Bustam Basir Maras yang malam itu juga hadir, adalah salah seorang penulis yang banyak berkutat dengan cuaca kreatif Yogyakarta juga mencoba mengapresiasi novel ini, dan mengatakan, “memang benar pengarang harus berusaha semakin berjarak dan tidak terus mendampingi tokoh di dalam novel hingga akhir, ini memang agak hiperrealitas yang loncatannya cukup luar biasa, kenapa kok tiba tiba dalam novel ini lelakinya menjadi pejuang Islam Moro di Philipina?", Kata Bustam, yang malam itu sengaja singgah di Tinambung dalam perjalanannya pulang ke Malunda.

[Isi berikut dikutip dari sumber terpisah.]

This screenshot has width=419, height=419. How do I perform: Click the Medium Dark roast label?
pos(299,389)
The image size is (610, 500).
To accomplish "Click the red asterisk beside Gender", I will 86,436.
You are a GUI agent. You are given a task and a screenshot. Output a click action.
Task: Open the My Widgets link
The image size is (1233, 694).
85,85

Darmansyah yang banyak mengafreasiasi karya itu sebagai karya sastra yang penting dibaca oleh para politisi, dalam acara itu juga tampak dihadiri mereka yang selama ini secara serius bekerja dan bergiat dalam dunia kesenian dan kebudayaan, mulai dari Bakri Latief, Rifai Husdar, Ishak Jenggot, Muhammad Munir, Nurdin Hamma, Amru Sadong, Muhammad Ridwan Alimuddin, Asri Abdullah, Udin Majuddin, Abed el Mubarak, Tammalele, Muhammad Aslam, Syuman Saeha, Adil Tambono, Ahmad Asdi, Wildan S Baso dan beberapa penggiat dunia pencerahan dari Kecamatan Balanipa dan Tinambung.

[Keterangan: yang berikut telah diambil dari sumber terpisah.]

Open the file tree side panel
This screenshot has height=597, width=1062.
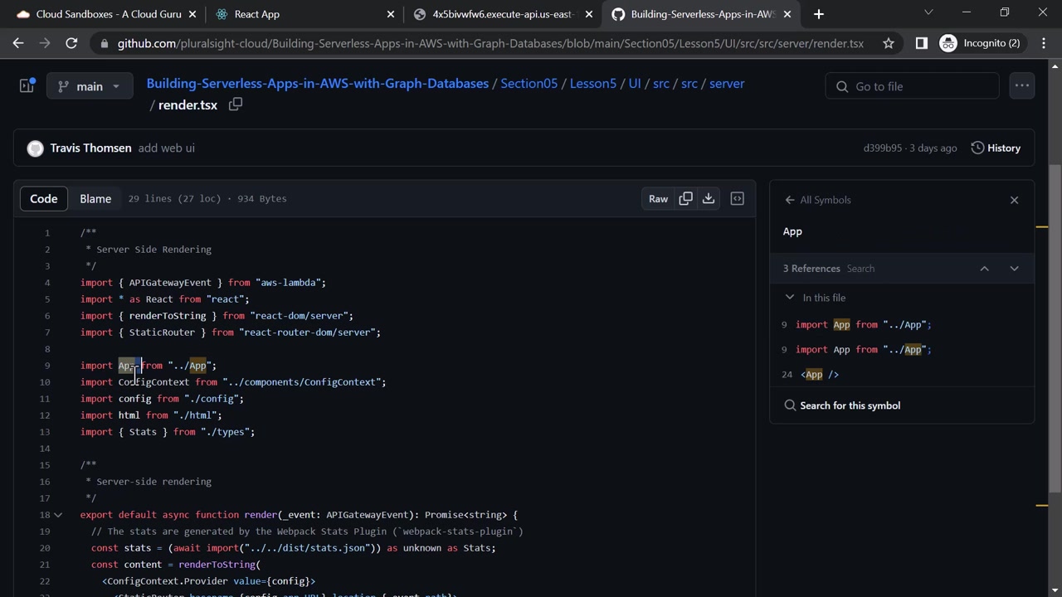[27, 85]
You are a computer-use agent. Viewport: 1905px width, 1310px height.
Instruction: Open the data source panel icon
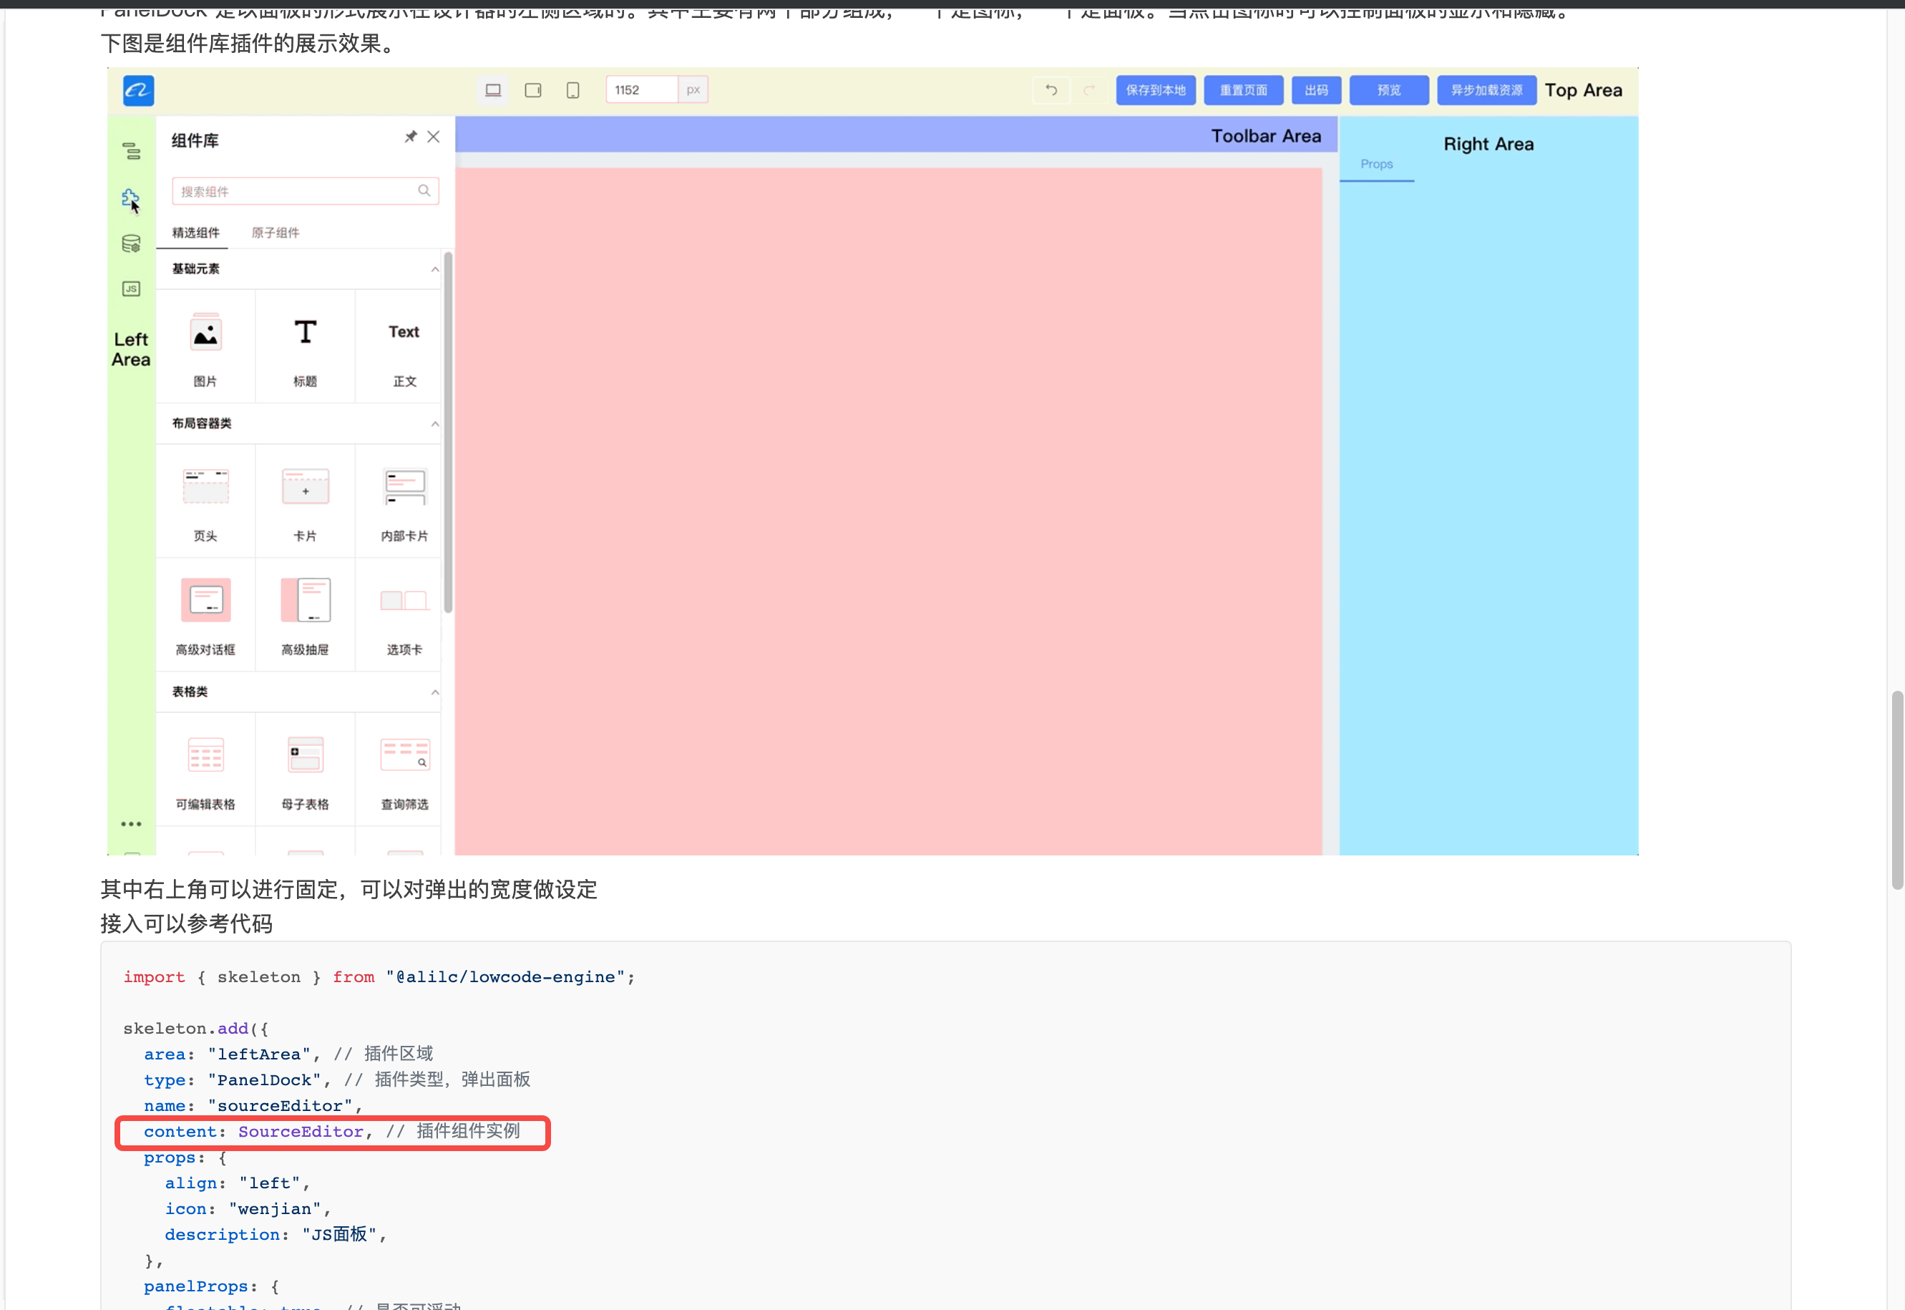[130, 242]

Menariknya, diskusi tidak berkurang temponya, semakin malam tampaknya semakin kencang dan kian alot. Moderator cukup bekerja keras untuk mengurai dan memetakan konteks dari apresiasi yang hadir malam itu. Setelah dianggap sudah terlalu larut, maka saatnya memberi kesimpulan dari alur diskusi tersebut. Setelah itu acara bedah novel secara resemi ditutup dengan mengucapkan hamdala bersama-sama. Semua perserta diskusi lalu saling bersalaman dan melanjutkan duduk santai di halaman Uwake Foundation milik Muhammad Rahmat Muhtar, sembari sesekali berkelakar dan tertawa bersama. Malam semakin lanjut, satu persatu kembali kerumah masing-masing.